Records shown Block Start
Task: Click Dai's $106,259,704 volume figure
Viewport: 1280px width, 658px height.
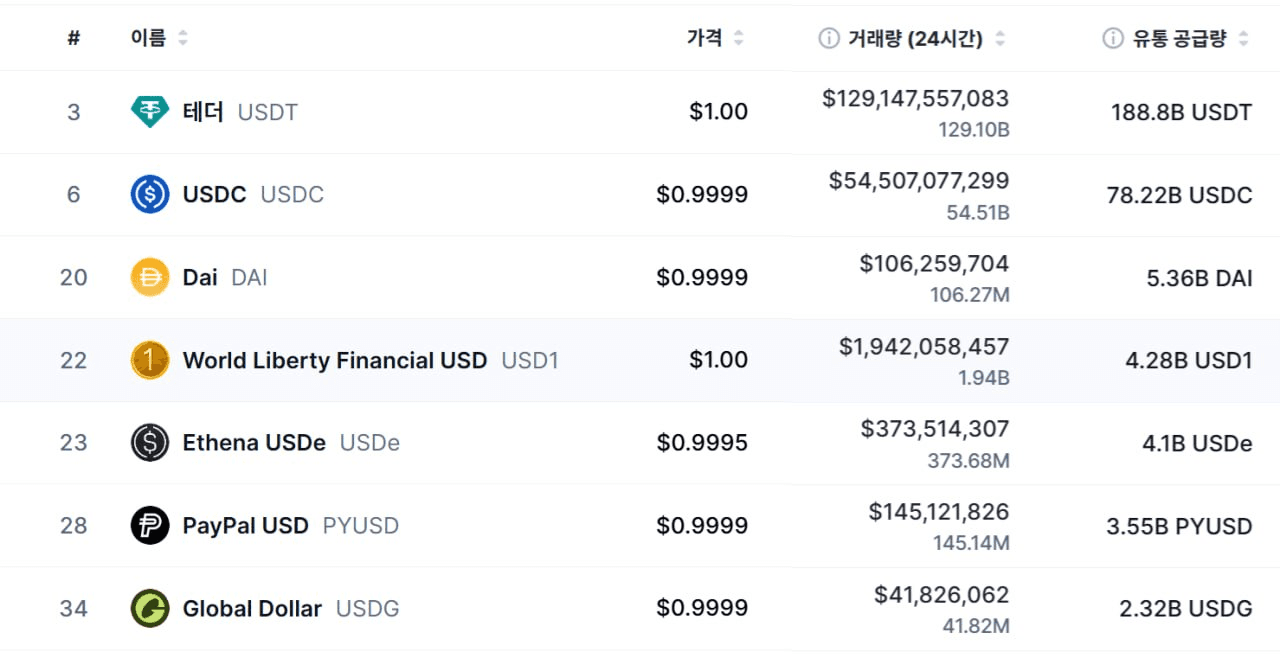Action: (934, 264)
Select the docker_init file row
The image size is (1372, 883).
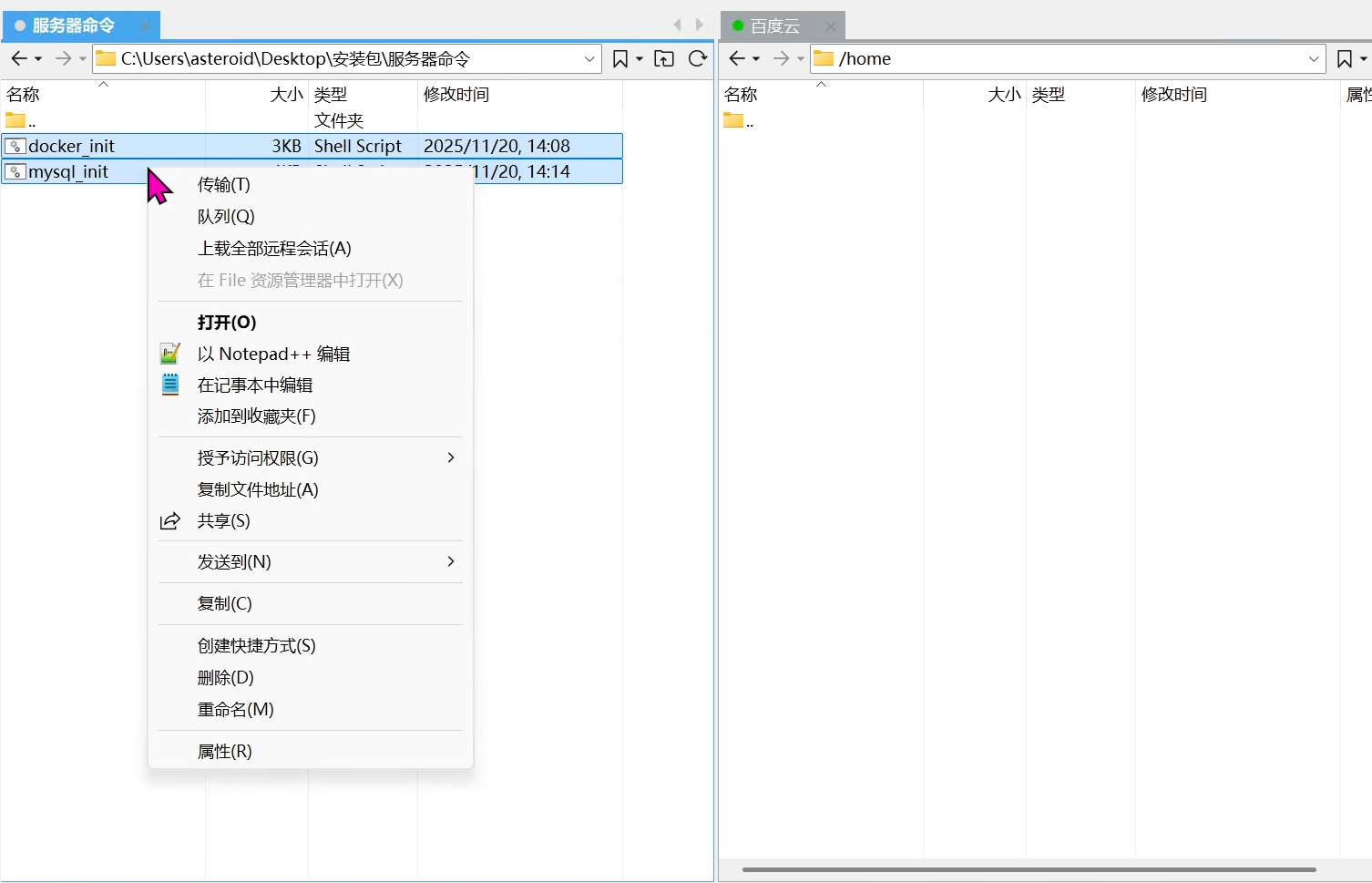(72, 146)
Records shown Block End
Records shown Block Start
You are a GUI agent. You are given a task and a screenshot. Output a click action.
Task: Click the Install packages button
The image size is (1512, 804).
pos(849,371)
Records shown Block End
Records shown Block Start
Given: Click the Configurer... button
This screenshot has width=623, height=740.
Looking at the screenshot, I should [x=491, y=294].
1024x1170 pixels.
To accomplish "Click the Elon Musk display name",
Records shown Block End
State how many lines in the records above contain the word "button". Write the number alone.

## [Answer below]
2